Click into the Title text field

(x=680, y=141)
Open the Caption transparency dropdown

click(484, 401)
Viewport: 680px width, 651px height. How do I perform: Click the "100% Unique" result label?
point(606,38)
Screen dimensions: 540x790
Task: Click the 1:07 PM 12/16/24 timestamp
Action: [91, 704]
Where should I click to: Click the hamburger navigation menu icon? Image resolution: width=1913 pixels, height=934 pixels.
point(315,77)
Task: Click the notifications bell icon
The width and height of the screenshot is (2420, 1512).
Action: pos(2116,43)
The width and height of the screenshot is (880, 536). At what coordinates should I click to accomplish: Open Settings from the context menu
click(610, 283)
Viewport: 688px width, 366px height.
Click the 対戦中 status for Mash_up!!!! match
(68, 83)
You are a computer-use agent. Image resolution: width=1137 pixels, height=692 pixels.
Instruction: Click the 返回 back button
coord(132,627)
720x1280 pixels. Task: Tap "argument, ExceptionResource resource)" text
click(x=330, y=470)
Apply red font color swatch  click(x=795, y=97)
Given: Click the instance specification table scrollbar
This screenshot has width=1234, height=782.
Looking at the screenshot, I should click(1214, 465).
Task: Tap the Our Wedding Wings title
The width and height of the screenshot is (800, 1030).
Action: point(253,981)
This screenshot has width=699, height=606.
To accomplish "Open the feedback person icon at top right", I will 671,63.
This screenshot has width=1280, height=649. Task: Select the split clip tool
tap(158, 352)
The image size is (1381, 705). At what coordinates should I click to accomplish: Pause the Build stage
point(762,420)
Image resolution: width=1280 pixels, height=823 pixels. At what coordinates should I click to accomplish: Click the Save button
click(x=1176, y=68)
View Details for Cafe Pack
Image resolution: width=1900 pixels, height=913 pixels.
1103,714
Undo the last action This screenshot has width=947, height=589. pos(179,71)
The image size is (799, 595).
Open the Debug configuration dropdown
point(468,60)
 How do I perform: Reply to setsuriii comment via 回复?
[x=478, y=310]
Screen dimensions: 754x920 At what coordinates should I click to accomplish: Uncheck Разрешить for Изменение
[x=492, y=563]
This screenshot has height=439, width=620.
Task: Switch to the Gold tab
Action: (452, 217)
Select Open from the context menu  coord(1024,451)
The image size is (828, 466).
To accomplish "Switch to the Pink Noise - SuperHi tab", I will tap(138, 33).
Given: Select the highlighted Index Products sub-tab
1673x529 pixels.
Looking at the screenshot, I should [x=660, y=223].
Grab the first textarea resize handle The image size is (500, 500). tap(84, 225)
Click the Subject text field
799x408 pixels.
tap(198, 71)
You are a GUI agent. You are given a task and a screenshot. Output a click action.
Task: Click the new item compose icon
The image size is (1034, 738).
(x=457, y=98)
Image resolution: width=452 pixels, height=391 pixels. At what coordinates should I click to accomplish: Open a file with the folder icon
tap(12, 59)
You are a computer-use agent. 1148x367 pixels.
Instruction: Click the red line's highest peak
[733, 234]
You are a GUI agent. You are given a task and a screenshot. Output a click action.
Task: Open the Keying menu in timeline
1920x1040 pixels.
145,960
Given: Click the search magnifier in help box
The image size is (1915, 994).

### [What you will do]
Gather, from the listing above, every line carrying the word "agent".

### [Solution]
You are a computer-use agent. Image resolution: width=1137 pixels, height=692 pixels.
You are a GUI agent. You are given a task and a screenshot. Output a click action.
You are a computer-use agent. 1148x367 pixels.
You are a GUI agent. You are given a task and a screenshot. Output a click action.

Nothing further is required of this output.